Collect each line of the records containing the string "agent".
<<<<
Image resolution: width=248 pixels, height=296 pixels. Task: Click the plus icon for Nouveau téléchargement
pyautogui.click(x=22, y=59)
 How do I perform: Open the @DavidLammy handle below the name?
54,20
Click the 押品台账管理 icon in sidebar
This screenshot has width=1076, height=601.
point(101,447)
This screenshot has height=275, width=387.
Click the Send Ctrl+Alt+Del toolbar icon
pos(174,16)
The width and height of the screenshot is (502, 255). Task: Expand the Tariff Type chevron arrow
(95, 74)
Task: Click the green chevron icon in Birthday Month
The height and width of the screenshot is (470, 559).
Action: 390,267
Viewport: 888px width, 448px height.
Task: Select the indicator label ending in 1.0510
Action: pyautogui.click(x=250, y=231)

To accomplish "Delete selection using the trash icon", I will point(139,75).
>>>>
<<<<
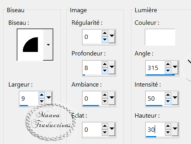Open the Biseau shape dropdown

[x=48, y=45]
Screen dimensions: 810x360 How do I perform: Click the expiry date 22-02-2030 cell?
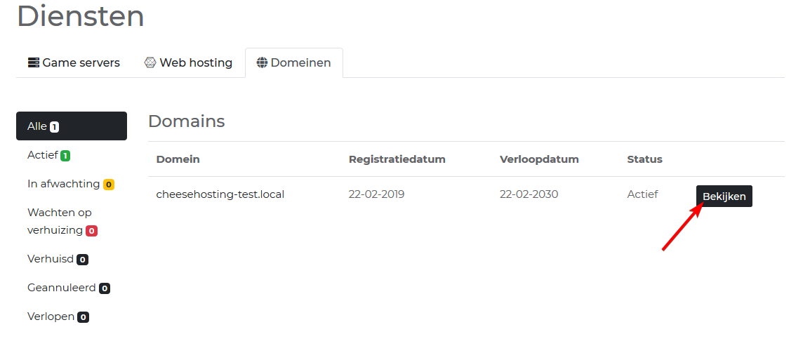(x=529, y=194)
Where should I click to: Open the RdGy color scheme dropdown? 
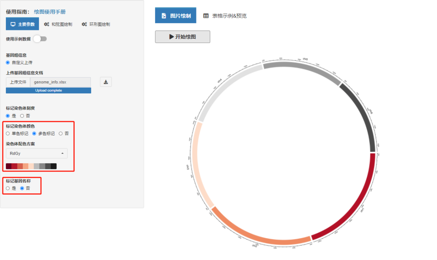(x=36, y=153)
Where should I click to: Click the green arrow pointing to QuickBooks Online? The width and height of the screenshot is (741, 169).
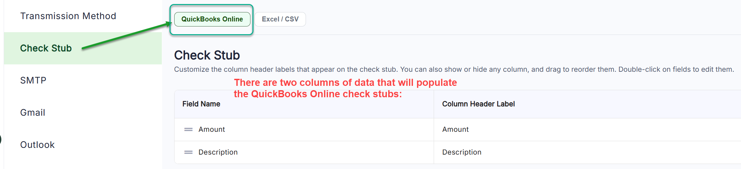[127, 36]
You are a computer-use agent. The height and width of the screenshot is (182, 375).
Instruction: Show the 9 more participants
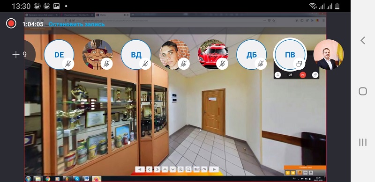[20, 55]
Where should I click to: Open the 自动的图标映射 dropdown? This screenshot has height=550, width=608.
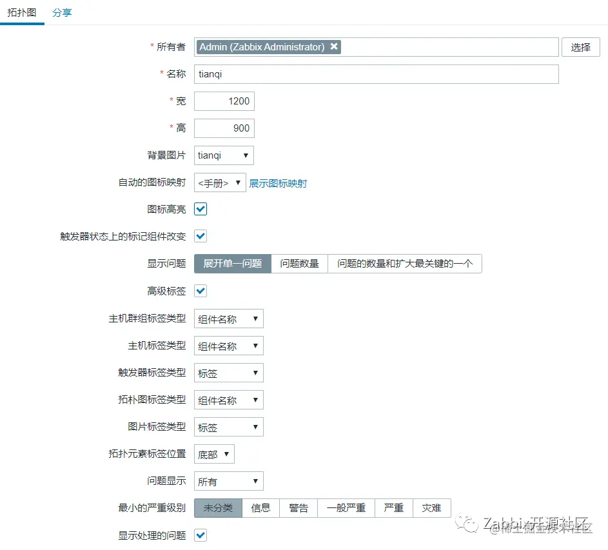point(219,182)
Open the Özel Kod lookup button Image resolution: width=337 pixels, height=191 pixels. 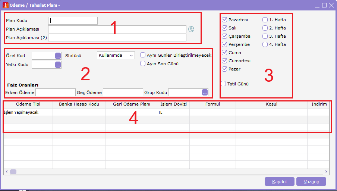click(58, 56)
>>>>
<<<<
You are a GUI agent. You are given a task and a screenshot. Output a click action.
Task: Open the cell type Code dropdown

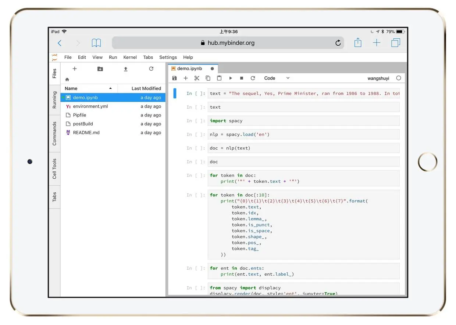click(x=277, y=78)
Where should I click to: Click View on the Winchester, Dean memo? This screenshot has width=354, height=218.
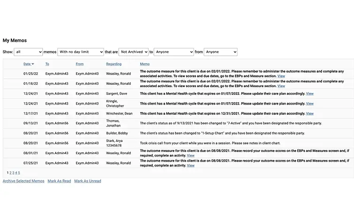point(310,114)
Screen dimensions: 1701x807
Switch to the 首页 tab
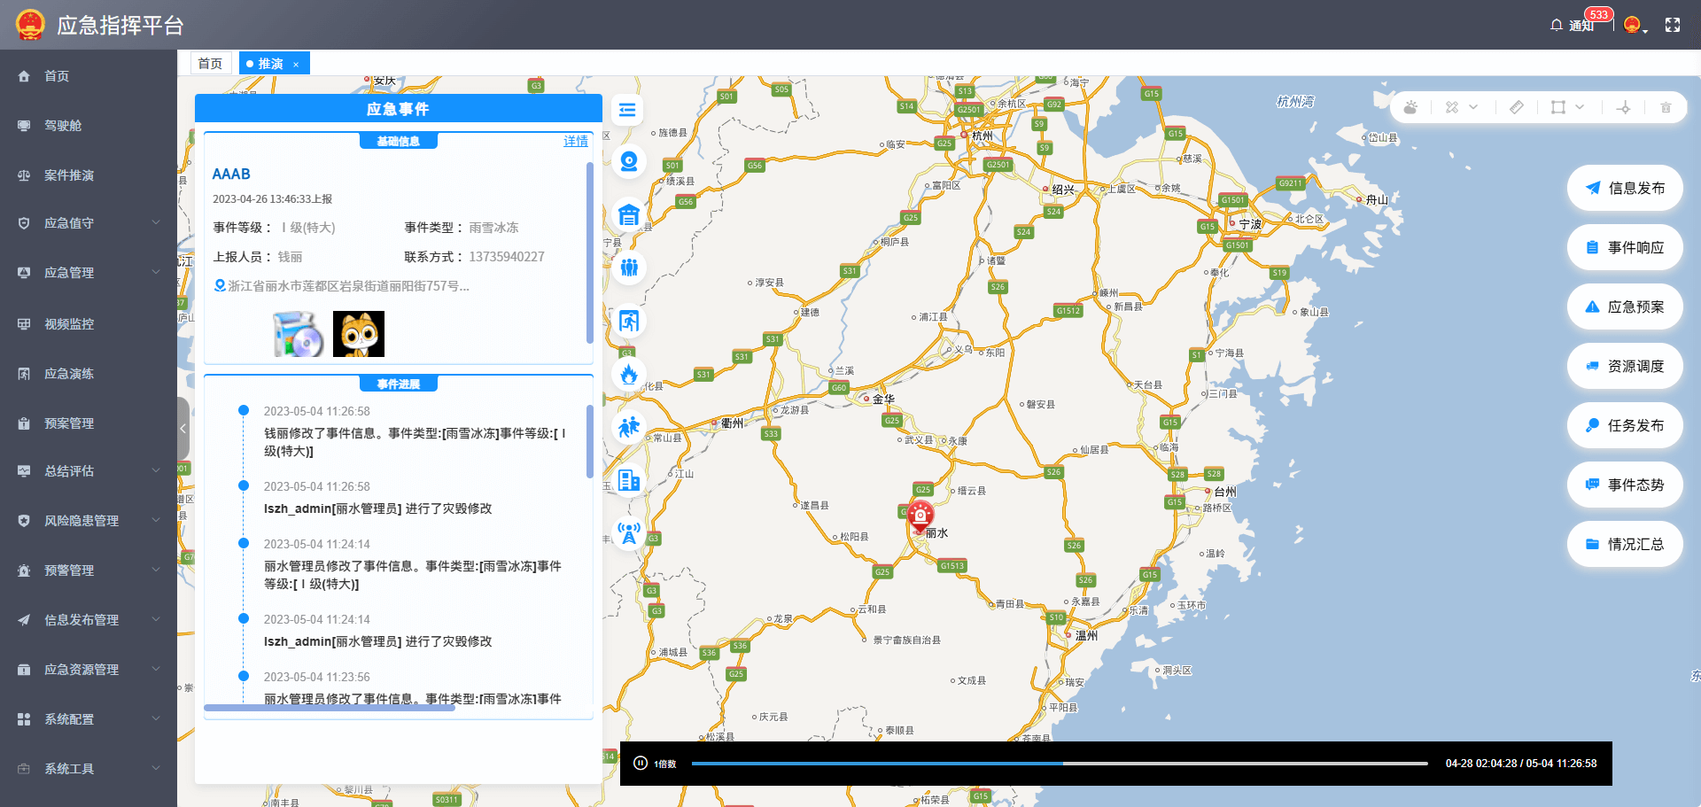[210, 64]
>>>>
**Worked solution**
You are a computer-use agent. The height and width of the screenshot is (182, 375).
You are a GUI agent. You are given a task and a screenshot. Output a click action.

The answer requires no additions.